Task directions: Below are the entries. Transcribe exactly the lines from the one with "Click the Target pin on Temp Lock Save Data" through the one with "This screenshot has height=726, width=1568.", ends included, and leave out all others.

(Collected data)
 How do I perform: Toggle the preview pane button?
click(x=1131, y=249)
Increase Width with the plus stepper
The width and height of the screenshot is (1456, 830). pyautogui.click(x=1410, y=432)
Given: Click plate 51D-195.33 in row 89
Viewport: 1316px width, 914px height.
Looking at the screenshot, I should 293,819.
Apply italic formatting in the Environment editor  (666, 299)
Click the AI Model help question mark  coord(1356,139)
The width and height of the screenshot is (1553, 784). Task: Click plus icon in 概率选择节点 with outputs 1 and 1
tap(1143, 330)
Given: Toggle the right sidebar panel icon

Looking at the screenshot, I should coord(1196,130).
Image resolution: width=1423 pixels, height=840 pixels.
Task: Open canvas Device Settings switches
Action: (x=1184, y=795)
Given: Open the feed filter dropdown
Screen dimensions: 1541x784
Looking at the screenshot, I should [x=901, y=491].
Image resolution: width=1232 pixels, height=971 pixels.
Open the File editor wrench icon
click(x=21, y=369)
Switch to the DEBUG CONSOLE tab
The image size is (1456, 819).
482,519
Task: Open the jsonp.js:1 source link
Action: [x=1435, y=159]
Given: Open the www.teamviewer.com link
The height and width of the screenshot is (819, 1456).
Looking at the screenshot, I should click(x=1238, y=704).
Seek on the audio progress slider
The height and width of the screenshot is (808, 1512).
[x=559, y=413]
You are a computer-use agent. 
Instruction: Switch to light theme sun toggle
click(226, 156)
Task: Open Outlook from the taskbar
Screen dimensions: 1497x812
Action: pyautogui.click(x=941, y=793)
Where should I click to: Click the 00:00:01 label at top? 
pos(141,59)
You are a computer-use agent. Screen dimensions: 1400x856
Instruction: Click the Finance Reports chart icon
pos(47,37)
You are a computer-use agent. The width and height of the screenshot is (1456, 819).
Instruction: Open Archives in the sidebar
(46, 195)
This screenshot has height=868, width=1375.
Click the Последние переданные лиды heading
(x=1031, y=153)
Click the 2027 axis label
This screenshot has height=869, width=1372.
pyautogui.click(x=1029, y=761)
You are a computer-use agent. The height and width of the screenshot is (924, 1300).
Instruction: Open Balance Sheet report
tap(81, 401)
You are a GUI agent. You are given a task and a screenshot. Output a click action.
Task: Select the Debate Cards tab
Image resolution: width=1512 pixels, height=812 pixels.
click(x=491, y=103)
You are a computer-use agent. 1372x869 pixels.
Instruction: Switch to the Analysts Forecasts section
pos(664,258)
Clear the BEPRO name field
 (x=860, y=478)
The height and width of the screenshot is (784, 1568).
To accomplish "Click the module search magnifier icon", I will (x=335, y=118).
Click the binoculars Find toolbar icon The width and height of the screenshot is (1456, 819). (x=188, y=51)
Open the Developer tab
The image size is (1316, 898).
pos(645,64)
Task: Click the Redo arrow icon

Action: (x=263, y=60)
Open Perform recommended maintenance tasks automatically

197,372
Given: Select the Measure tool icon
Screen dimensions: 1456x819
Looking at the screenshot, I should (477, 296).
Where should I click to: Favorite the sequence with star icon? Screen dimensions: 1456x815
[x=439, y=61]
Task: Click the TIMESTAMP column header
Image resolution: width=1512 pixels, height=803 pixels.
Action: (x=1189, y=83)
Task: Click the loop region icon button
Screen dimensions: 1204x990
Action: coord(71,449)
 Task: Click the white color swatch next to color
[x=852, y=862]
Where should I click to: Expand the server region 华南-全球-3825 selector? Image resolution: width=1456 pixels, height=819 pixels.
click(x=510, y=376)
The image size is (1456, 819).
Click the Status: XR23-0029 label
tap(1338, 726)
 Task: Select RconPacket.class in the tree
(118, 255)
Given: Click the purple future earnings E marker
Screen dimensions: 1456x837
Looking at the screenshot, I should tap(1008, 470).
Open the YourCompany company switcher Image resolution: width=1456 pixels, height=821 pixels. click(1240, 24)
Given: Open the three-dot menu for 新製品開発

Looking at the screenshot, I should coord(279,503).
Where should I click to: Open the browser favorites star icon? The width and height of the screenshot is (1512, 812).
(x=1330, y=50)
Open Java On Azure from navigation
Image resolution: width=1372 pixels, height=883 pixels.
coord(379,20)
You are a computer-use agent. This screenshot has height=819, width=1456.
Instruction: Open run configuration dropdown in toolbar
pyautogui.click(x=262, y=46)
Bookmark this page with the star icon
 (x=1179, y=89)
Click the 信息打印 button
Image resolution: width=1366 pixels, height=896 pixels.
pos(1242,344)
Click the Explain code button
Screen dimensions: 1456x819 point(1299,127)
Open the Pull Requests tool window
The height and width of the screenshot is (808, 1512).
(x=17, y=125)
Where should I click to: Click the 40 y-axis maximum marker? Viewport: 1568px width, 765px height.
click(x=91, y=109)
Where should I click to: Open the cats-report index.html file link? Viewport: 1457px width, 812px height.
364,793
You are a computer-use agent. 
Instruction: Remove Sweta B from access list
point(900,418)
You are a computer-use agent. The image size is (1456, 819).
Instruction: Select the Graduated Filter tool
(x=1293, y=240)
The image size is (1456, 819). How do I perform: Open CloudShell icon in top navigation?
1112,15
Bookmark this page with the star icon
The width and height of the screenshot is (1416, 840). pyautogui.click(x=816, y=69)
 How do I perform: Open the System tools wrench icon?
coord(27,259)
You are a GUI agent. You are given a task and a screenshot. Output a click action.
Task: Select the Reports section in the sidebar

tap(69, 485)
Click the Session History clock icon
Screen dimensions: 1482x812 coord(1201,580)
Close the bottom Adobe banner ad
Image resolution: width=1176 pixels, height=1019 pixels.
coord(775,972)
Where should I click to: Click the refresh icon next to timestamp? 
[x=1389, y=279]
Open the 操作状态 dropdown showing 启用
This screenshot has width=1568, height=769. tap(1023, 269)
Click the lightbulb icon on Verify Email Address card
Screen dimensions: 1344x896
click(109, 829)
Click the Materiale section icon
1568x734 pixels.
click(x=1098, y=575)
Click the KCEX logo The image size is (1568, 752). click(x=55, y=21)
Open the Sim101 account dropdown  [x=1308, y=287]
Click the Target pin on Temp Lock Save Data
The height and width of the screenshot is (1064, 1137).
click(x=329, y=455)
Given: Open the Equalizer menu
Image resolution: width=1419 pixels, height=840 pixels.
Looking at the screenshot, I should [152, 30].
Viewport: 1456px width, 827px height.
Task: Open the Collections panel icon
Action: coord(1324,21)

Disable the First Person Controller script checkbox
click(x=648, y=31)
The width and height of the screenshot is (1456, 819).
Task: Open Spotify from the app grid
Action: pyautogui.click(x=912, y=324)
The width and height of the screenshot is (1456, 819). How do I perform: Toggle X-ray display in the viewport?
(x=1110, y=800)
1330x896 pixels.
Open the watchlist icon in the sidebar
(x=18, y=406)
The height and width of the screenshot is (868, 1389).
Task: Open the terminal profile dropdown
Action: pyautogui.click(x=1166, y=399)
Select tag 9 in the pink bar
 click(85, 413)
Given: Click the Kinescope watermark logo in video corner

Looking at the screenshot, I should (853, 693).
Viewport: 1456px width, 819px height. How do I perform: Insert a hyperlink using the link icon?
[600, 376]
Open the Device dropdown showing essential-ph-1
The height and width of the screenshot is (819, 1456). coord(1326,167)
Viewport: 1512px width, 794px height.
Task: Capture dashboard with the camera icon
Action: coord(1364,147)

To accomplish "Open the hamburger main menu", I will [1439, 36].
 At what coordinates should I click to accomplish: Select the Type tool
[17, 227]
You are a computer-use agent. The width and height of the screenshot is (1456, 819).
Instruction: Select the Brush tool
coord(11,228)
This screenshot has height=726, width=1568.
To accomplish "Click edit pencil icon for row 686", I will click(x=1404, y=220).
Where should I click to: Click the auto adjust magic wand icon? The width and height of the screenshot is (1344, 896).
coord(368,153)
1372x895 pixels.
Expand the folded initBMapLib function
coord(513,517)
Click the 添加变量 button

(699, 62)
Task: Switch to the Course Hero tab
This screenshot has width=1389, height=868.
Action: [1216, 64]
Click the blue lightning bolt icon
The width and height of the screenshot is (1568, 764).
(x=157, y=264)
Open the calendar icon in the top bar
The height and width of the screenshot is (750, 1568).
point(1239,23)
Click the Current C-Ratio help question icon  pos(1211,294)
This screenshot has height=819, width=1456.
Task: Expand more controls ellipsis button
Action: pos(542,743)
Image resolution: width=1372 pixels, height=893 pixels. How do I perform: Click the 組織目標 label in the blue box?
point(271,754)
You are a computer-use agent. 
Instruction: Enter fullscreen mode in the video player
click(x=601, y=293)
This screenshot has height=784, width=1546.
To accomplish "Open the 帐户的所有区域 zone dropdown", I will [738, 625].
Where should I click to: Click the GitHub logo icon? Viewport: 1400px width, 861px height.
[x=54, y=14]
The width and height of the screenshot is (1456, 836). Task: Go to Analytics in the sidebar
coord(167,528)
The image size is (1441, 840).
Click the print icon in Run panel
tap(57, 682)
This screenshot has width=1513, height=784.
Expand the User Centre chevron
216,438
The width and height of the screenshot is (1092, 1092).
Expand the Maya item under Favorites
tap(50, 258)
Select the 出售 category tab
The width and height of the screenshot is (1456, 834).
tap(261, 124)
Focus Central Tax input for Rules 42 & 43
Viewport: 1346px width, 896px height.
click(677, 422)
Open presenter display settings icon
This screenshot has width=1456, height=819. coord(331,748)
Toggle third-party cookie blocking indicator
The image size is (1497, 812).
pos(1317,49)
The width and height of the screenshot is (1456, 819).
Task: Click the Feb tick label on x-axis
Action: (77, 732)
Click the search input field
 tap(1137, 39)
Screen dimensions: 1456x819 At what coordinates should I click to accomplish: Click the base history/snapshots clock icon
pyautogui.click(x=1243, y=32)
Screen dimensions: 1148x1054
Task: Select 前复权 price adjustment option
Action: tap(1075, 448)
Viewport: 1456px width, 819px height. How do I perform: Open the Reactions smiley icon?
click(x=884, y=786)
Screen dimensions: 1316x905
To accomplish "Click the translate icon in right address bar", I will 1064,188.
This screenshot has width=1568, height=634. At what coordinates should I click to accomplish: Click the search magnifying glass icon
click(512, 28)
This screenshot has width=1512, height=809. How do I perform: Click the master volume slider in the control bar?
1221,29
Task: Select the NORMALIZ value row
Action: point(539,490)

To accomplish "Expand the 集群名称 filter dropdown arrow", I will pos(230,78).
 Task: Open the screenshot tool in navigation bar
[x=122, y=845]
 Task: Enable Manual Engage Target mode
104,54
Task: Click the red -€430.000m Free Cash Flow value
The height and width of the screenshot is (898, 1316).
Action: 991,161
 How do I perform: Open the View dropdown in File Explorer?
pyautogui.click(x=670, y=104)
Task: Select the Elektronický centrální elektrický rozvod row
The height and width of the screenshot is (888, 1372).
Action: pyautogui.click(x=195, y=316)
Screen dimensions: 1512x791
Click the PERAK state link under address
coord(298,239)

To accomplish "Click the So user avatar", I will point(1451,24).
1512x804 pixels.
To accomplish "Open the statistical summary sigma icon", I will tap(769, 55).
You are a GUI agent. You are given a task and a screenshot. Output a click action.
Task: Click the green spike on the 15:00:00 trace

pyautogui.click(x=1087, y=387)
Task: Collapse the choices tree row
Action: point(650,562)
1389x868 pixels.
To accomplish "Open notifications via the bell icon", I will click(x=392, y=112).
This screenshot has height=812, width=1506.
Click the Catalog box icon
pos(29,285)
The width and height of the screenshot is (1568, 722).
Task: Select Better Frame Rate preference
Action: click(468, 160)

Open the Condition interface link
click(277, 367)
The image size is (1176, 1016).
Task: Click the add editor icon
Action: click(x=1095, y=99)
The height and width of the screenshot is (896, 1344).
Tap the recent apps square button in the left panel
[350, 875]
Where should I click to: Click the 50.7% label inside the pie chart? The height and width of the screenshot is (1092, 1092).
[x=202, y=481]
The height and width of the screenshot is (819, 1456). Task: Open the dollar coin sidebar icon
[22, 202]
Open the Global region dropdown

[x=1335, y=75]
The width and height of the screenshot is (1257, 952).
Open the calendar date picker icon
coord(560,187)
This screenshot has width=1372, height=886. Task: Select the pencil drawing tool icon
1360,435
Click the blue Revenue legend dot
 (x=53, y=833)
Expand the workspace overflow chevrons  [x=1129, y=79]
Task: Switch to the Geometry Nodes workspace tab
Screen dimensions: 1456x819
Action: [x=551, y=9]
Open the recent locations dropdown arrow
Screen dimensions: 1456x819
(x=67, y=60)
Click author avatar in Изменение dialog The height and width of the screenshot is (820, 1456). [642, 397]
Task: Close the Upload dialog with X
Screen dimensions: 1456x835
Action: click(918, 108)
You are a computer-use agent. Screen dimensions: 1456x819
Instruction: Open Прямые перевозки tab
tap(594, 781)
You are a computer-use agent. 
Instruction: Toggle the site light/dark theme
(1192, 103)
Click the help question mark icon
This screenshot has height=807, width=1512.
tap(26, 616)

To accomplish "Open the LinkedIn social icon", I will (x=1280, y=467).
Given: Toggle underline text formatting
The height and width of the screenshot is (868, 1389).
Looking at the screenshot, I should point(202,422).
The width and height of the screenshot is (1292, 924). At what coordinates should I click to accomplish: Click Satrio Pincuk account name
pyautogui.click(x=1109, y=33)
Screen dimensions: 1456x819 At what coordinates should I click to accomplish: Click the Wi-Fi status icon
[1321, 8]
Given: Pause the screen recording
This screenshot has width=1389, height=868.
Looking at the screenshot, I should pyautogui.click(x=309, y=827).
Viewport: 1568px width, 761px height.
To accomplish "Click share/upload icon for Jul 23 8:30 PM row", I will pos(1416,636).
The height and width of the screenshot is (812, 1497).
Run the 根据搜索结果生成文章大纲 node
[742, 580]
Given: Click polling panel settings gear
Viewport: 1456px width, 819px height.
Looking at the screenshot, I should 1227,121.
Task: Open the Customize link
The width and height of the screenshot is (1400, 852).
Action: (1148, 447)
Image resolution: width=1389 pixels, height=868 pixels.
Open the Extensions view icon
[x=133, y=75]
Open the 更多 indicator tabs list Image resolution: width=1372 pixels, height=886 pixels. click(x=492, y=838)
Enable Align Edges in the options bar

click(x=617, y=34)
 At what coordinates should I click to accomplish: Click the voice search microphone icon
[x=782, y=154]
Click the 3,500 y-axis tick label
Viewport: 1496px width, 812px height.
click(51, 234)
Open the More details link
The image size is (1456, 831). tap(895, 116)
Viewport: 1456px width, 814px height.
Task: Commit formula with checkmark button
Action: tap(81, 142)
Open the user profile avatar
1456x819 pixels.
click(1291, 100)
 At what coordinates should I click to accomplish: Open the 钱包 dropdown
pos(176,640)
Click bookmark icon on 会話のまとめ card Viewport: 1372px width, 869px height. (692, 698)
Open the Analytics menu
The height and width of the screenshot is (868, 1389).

Solution:
Click the Target pin on Temp Lock Save Data
The height and width of the screenshot is (1064, 1137).
click(x=329, y=455)
Given: Open the Equalizer menu
Image resolution: width=1419 pixels, height=840 pixels.
Looking at the screenshot, I should [152, 30].
Viewport: 1456px width, 827px height.
Task: Open the Collections panel icon
Action: coord(1324,21)

Disable the First Person Controller script checkbox
click(x=648, y=31)
The width and height of the screenshot is (1456, 819).
Task: Open Spotify from the app grid
Action: pyautogui.click(x=912, y=324)
The width and height of the screenshot is (1456, 819). How do I perform: Toggle X-ray display in the viewport?
(x=1110, y=800)
1330x896 pixels.
Open the watchlist icon in the sidebar
(x=18, y=406)
The height and width of the screenshot is (868, 1389).
Task: Open the terminal profile dropdown
Action: pyautogui.click(x=1166, y=399)
Select tag 9 in the pink bar
 click(85, 413)
Given: Click the Kinescope watermark logo in video corner

Looking at the screenshot, I should (853, 693).
Viewport: 1456px width, 819px height. How do I perform: Insert a hyperlink using the link icon?
[600, 376]
Open the Device dropdown showing essential-ph-1
The height and width of the screenshot is (819, 1456). coord(1326,167)
Viewport: 1512px width, 794px height.
Task: Capture dashboard with the camera icon
Action: coord(1364,147)

To accomplish "Open the hamburger main menu", I will [1439, 36].
 At what coordinates should I click to accomplish: Select the Type tool
[17, 227]
You are a computer-use agent. The width and height of the screenshot is (1456, 819).
Instruction: Select the Brush tool
coord(11,228)
This screenshot has height=726, width=1568.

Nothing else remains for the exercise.